***** Record extracts
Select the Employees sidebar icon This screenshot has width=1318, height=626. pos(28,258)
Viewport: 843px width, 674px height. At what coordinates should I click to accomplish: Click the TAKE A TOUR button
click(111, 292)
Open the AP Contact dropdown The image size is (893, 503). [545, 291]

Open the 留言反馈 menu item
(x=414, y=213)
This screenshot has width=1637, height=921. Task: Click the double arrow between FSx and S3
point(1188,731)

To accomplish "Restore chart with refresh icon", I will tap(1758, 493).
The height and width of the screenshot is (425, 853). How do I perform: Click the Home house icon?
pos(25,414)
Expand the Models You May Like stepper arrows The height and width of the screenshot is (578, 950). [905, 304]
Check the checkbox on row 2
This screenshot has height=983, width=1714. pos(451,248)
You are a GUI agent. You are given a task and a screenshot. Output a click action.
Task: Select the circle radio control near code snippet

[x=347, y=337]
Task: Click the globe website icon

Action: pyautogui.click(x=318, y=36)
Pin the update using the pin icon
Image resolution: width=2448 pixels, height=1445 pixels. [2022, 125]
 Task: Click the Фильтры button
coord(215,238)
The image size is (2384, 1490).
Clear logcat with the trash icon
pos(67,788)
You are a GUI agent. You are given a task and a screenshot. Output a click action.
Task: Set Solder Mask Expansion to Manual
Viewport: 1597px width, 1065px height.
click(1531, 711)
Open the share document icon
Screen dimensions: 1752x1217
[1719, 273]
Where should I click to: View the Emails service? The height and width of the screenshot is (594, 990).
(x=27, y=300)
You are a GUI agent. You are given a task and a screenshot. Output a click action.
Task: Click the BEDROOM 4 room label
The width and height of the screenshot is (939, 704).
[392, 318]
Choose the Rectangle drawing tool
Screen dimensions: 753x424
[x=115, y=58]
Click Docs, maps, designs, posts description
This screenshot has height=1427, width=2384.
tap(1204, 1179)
**********
__What the task requires__. Copy out all of the records verbatim.

__Written response__.
Select the Employees sidebar icon This screenshot has width=1318, height=626. pos(28,258)
Viewport: 843px width, 674px height. At what coordinates should I click to accomplish: Click the TAKE A TOUR button
click(111, 292)
Open the AP Contact dropdown The image size is (893, 503). [545, 291]

Open the 留言反馈 menu item
(x=414, y=213)
This screenshot has width=1637, height=921. Task: Click the double arrow between FSx and S3
point(1188,731)

To accomplish "Restore chart with refresh icon", I will tap(1758, 493).
The height and width of the screenshot is (425, 853). How do I perform: Click the Home house icon?
pos(25,414)
Expand the Models You May Like stepper arrows The height and width of the screenshot is (578, 950). [905, 304]
Check the checkbox on row 2
This screenshot has height=983, width=1714. pos(451,248)
You are a GUI agent. You are given a task and a screenshot. Output a click action.
Task: Select the circle radio control near code snippet

[x=347, y=337]
Task: Click the globe website icon

Action: pyautogui.click(x=318, y=36)
Pin the update using the pin icon
Image resolution: width=2448 pixels, height=1445 pixels. [2022, 125]
 Task: Click the Фильтры button
coord(215,238)
The image size is (2384, 1490).
Clear logcat with the trash icon
pos(67,788)
You are a GUI agent. You are given a task and a screenshot. Output a click action.
Task: Set Solder Mask Expansion to Manual
Viewport: 1597px width, 1065px height.
click(1531, 711)
Open the share document icon
Screen dimensions: 1752x1217
[1719, 273]
Where should I click to: View the Emails service? The height and width of the screenshot is (594, 990).
(x=27, y=300)
You are a GUI agent. You are given a task and a screenshot. Output a click action.
Task: Click the BEDROOM 4 room label
The width and height of the screenshot is (939, 704).
[392, 318]
Choose the Rectangle drawing tool
Screen dimensions: 753x424
[x=115, y=58]
Click Docs, maps, designs, posts description
This screenshot has height=1427, width=2384.
tap(1204, 1179)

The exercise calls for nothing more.